Dataset items
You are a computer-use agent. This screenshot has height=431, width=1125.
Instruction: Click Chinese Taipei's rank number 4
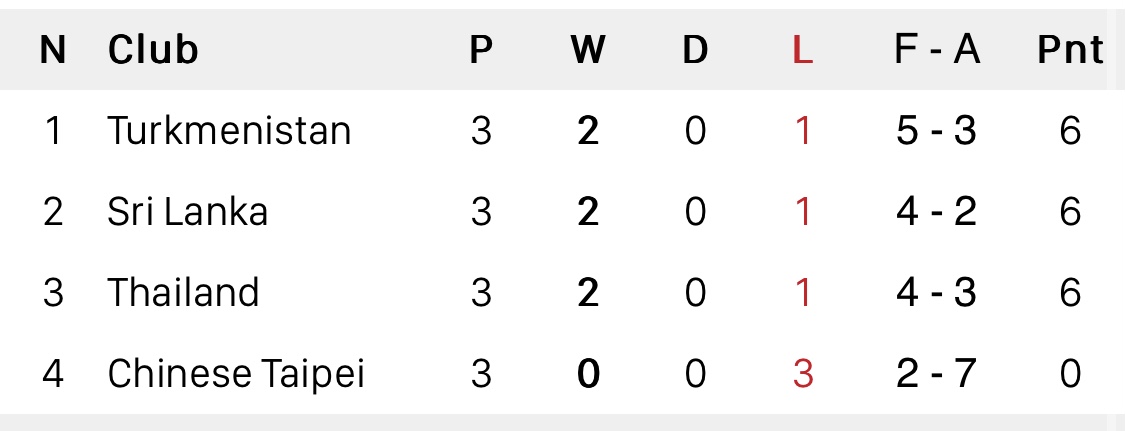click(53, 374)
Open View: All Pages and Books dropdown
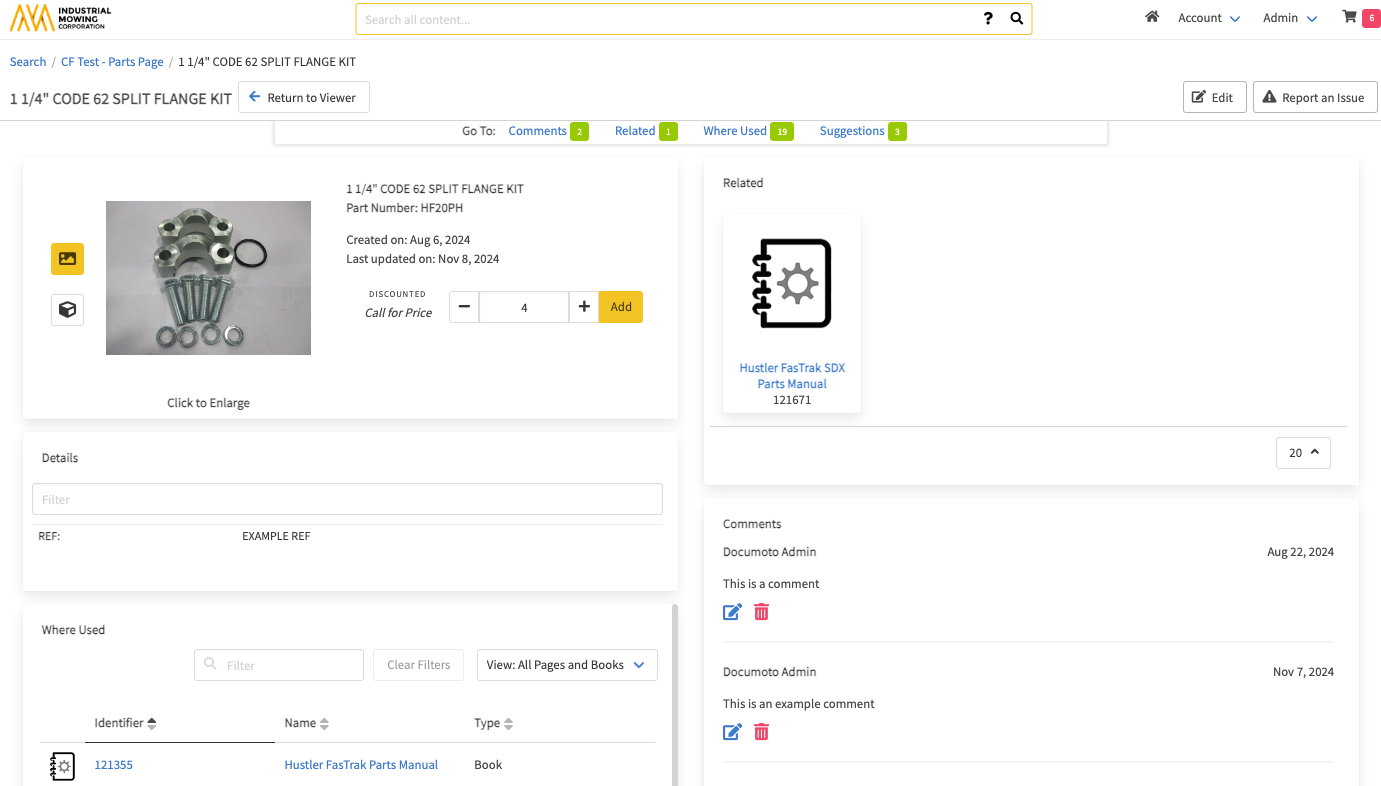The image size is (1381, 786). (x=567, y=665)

Task objective
What you produce should repeat the data word for word while omitting all images.

Your solution
You are a computer-use agent. This screenshot has height=431, width=1125.
Instruction: Click Chinese Taipei's rank number 4
click(53, 374)
Open View: All Pages and Books dropdown
The image size is (1381, 786). (x=567, y=665)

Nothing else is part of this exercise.